== EXTRACTED INFORMATION ==
══════════════════════════════

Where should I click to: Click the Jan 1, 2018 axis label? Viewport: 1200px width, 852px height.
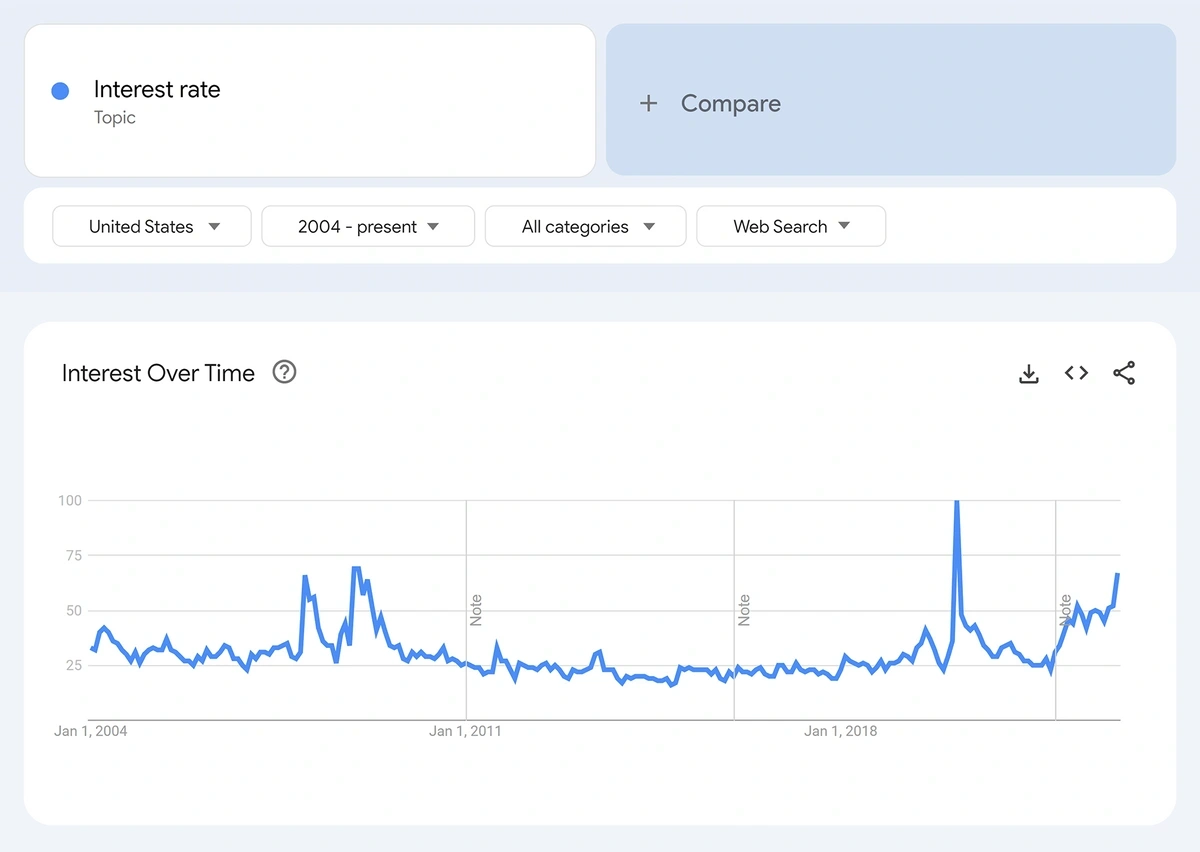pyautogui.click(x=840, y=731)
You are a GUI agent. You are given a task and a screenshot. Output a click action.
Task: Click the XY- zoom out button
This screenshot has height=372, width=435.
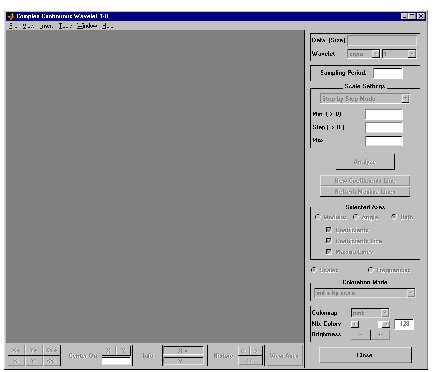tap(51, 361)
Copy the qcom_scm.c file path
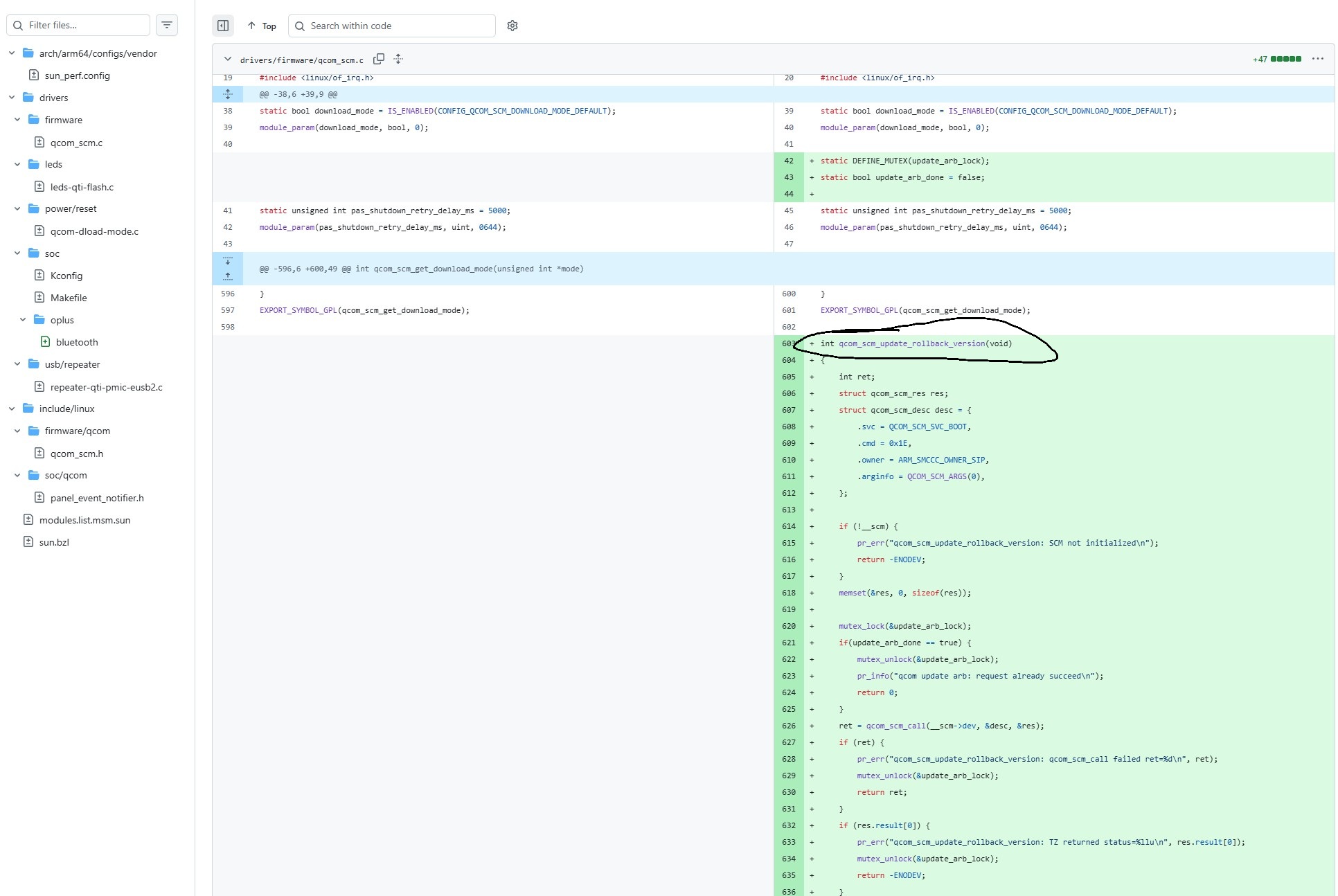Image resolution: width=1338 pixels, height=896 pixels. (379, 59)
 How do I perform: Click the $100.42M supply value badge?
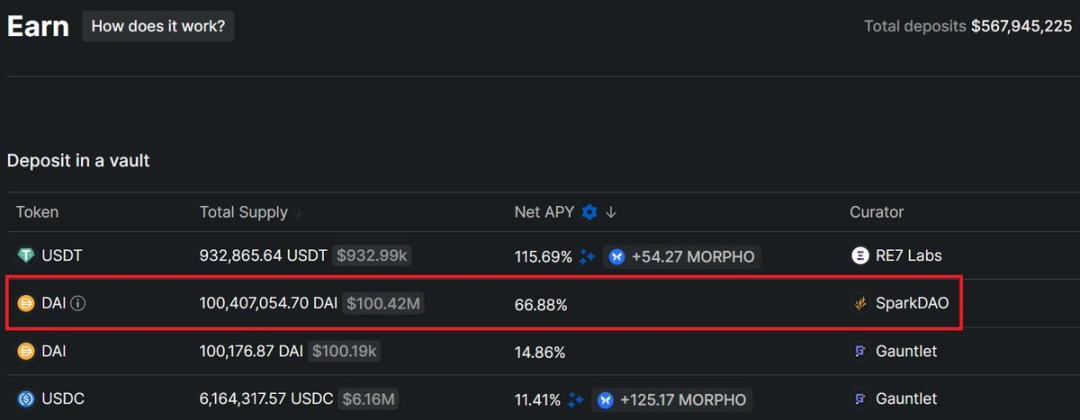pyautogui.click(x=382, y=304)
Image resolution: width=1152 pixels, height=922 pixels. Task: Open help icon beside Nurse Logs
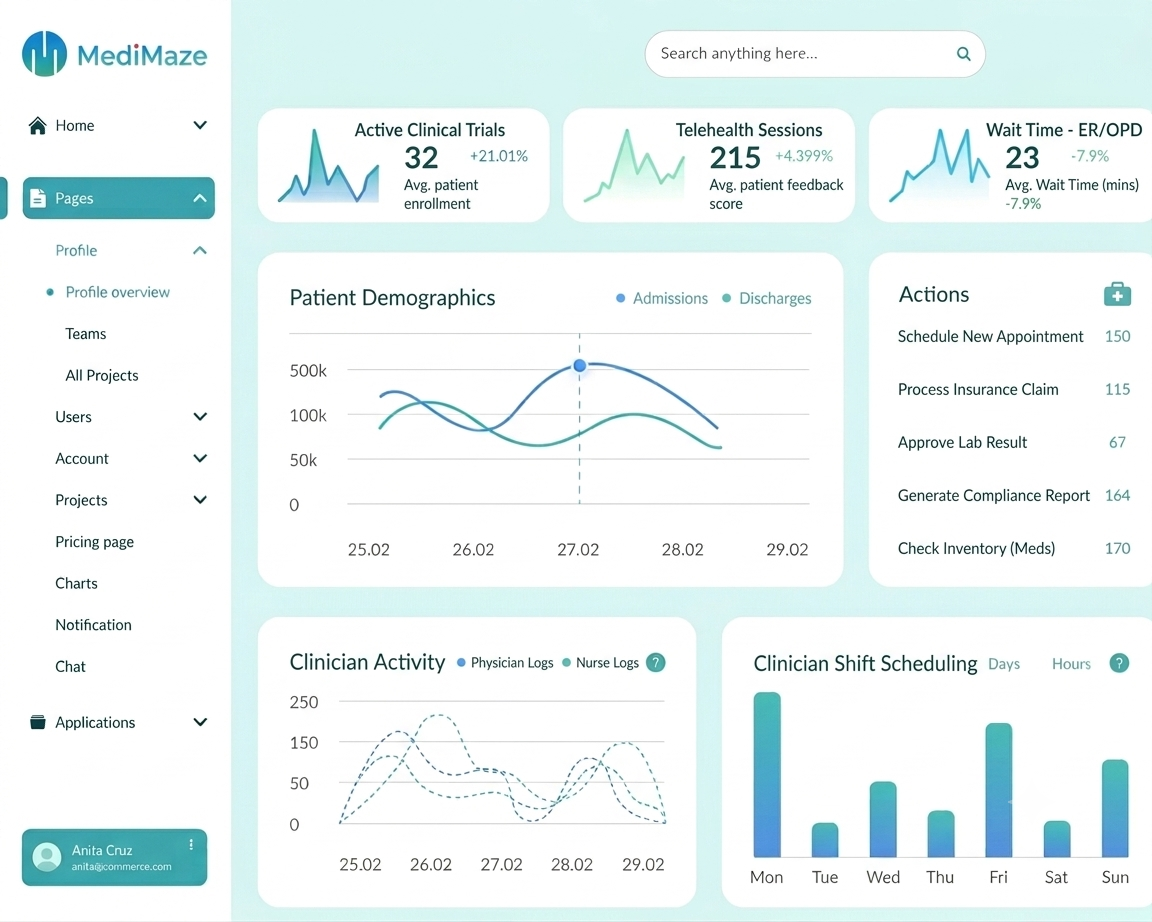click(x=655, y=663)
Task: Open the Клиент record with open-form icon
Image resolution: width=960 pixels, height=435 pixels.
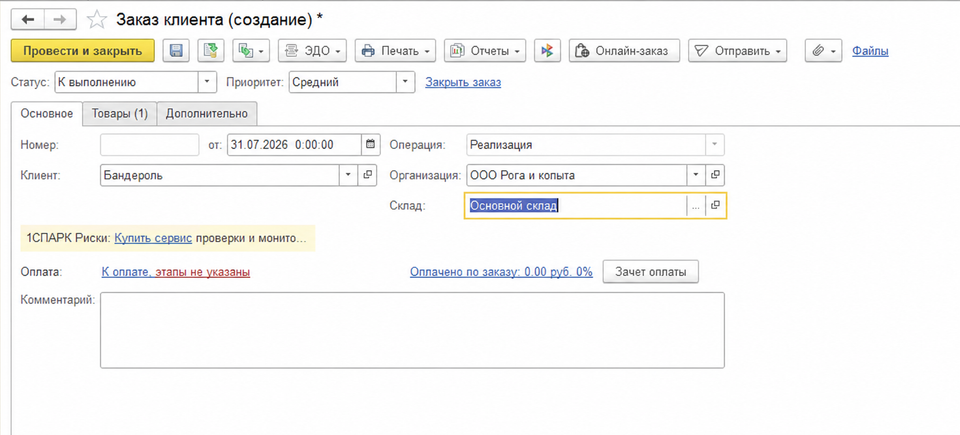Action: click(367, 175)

══════════════════════════════

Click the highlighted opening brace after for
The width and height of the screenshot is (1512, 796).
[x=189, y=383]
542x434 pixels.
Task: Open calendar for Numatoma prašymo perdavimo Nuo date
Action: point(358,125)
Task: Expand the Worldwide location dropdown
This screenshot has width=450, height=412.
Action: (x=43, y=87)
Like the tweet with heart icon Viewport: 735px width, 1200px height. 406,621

══════════════════════════════

== TASK DETAILS ==
Output as a JSON list of strings the records from the line with "Copy the qcom_scm.c file path" up to and including the line with "Action: click(367, 175)", one string per line, with blank lines left out and the pictures omitted.

== REPLY ==
[
  "Copy the qcom_scm.c file path",
  "Image resolution: width=1338 pixels, height=896 pixels. (379, 59)",
  " How do I perform: Click the $100.42M supply value badge?",
  "pyautogui.click(x=382, y=304)",
  "Image resolution: width=1152 pixels, height=922 pixels. Task: Open help icon beside Nurse Logs",
  "click(x=655, y=663)",
  "Task: Open the Клиент record with open-form icon",
  "Image resolution: width=960 pixels, height=435 pixels.",
  "Action: click(367, 175)"
]